§ Exercise goal
Return only how many lines in the data include the string "element".

§ Material provided
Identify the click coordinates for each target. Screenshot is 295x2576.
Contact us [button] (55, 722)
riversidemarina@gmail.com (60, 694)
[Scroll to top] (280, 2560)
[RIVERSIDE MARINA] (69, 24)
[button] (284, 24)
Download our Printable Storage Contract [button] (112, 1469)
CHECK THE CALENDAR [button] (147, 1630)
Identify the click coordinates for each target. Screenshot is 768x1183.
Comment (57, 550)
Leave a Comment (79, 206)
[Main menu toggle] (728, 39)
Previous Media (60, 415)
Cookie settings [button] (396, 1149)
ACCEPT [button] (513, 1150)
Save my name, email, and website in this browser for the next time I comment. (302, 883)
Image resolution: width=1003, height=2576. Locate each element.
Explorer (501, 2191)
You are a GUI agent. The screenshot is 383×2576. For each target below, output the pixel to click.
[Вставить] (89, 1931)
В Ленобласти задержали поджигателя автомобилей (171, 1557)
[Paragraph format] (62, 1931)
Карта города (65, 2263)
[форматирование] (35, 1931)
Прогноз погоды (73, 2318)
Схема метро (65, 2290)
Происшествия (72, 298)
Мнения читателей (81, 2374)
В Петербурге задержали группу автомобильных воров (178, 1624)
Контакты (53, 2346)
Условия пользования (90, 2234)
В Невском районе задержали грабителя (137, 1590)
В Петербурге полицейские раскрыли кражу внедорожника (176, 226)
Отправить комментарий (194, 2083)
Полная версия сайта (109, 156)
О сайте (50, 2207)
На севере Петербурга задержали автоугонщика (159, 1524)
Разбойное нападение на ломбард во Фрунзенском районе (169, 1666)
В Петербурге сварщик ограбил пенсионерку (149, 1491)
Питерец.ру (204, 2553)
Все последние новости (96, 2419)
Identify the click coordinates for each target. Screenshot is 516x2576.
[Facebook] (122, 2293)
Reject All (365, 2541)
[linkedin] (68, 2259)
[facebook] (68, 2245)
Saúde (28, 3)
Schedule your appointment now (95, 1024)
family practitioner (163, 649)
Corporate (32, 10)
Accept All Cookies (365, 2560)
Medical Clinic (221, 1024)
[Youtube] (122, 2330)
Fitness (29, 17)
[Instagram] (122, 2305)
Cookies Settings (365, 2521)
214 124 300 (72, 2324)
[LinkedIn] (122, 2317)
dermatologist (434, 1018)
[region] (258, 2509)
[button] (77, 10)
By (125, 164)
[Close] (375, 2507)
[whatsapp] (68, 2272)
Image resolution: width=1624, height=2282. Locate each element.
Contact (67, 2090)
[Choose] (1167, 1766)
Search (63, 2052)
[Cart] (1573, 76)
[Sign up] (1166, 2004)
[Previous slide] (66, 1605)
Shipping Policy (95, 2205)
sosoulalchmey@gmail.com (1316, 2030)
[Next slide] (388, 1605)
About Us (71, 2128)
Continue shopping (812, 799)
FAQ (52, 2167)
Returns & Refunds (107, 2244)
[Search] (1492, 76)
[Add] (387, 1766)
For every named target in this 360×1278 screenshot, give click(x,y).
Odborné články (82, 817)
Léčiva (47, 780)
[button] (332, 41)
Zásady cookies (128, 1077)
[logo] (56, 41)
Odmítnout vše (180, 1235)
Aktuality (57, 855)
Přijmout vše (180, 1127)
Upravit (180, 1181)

§ Solved problem
2